WHAT YOU HAVE TO DO » Pull out every line below that contains the string "Task", and copy each one unchanged.

** START OF MATERIAL SUPPLIED **

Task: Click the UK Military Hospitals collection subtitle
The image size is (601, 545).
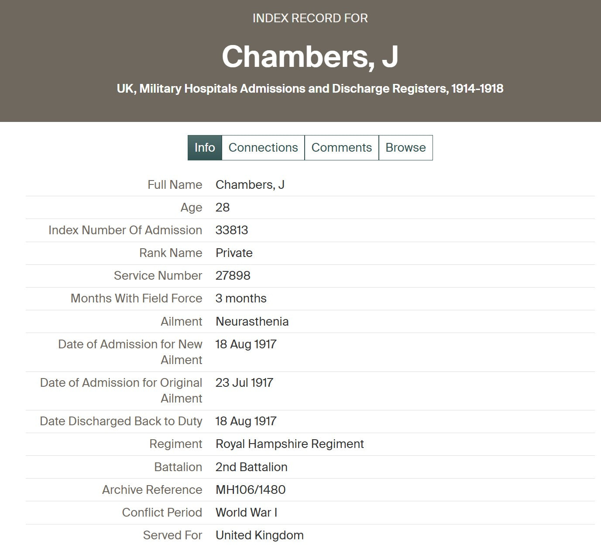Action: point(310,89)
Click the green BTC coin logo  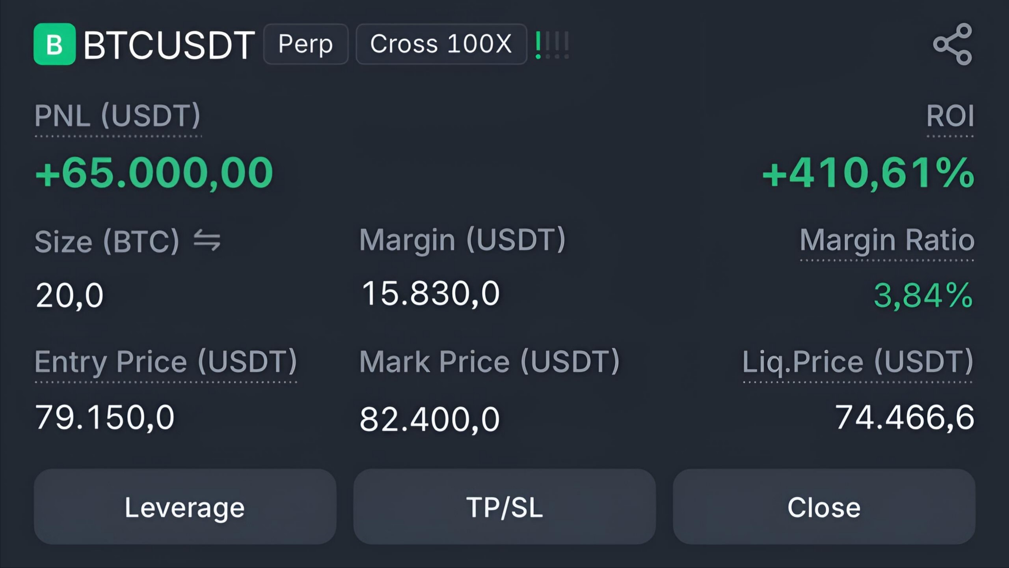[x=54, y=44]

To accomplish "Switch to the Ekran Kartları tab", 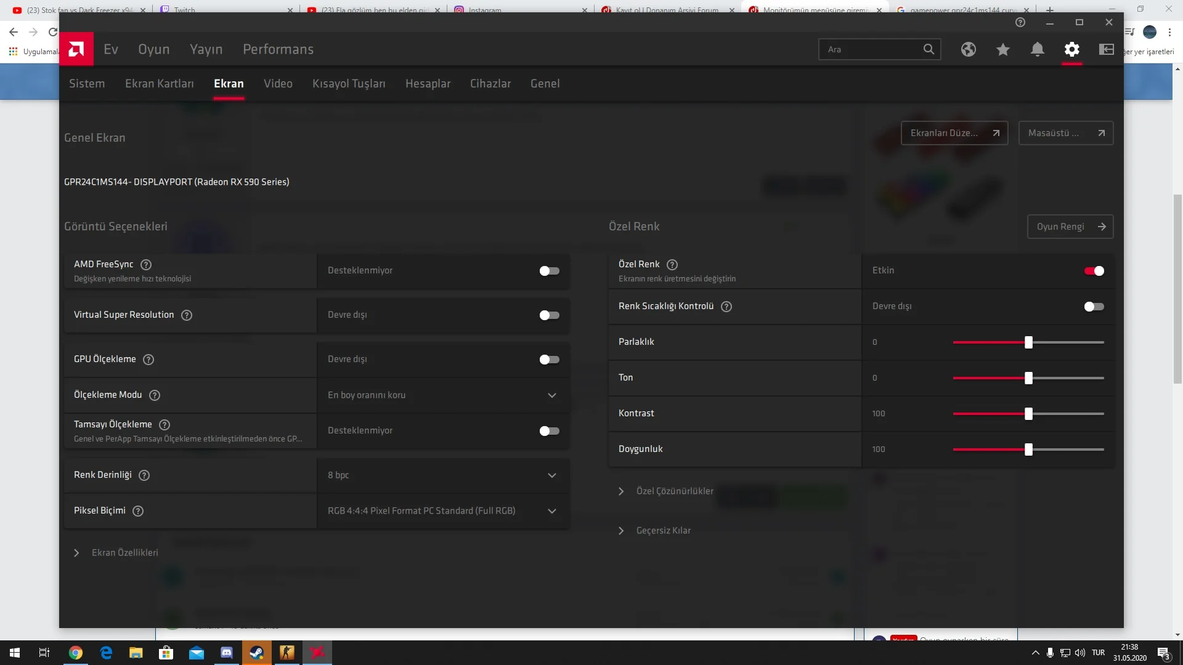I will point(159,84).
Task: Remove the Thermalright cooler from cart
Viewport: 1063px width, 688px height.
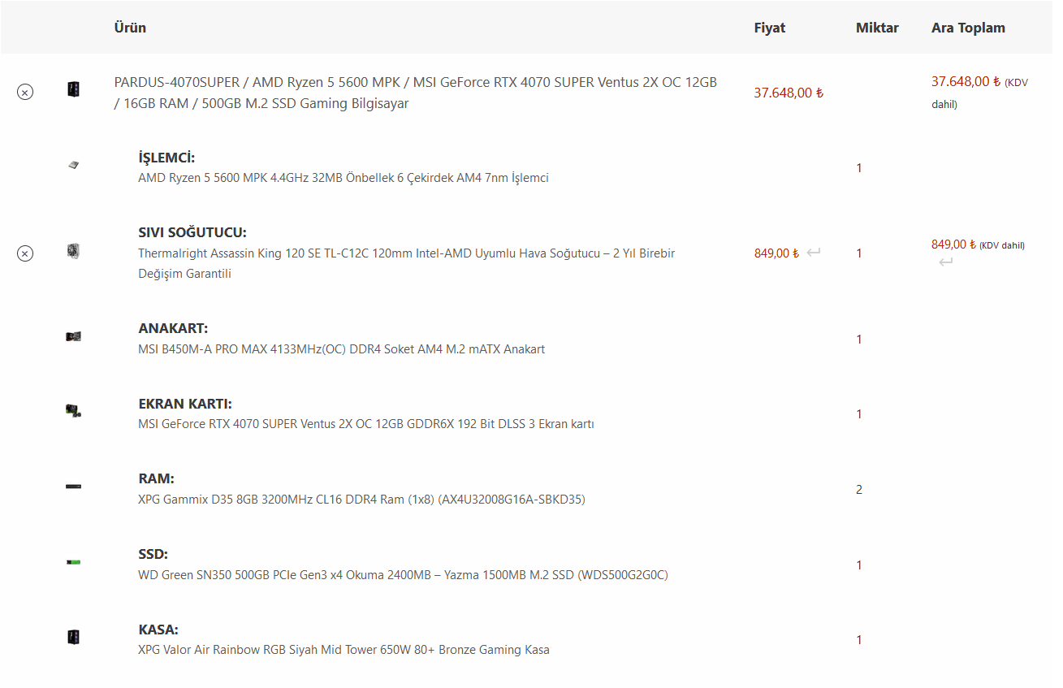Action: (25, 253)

** END OF MATERIAL SUPPLIED **

FINAL RESULT »
Task: Click the UK Military Hospitals collection subtitle
Task: Remove the Thermalright cooler from cart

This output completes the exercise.